--- START ---

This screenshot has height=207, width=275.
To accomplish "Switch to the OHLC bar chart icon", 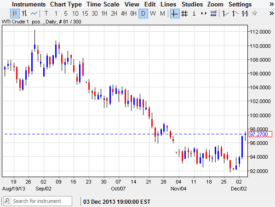I will [24, 13].
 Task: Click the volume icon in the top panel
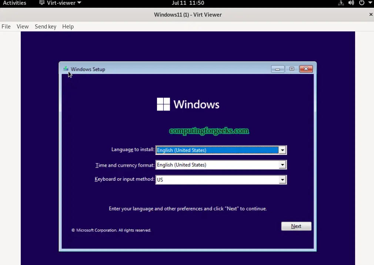click(x=351, y=3)
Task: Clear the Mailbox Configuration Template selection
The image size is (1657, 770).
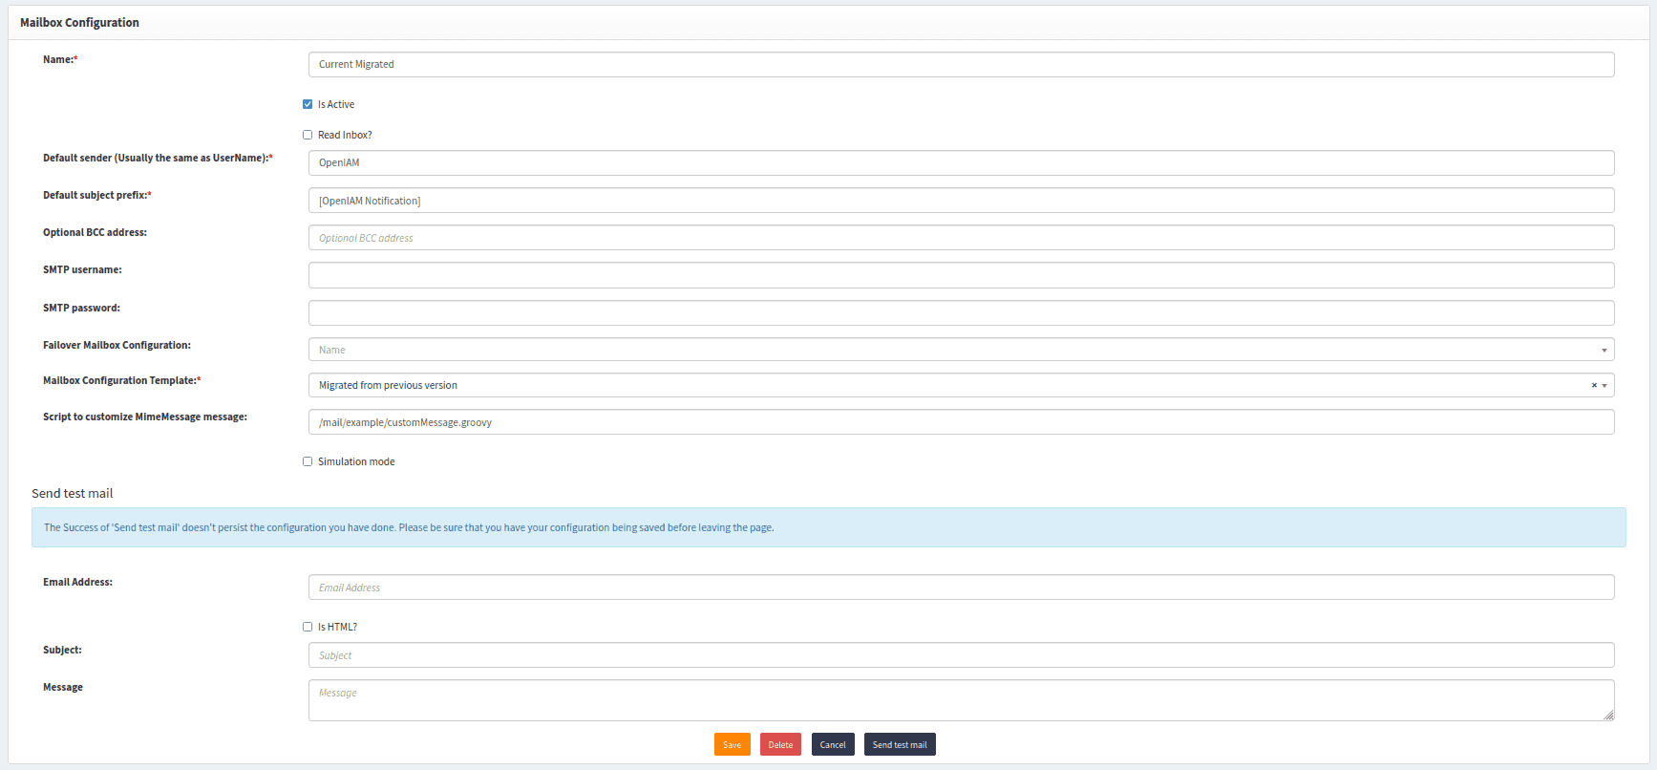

--- END ---

• What you have to do
Before answering, please find the line containing "Task: Click the volume icon in the top panel" above, then copy exactly from it through the last line of the entries, both included, without pictures.

• Solution to the exercise
 Task: Click the volume icon in the top panel
click(x=351, y=3)
Task: Clear the Mailbox Configuration Template selection
The image size is (1657, 770).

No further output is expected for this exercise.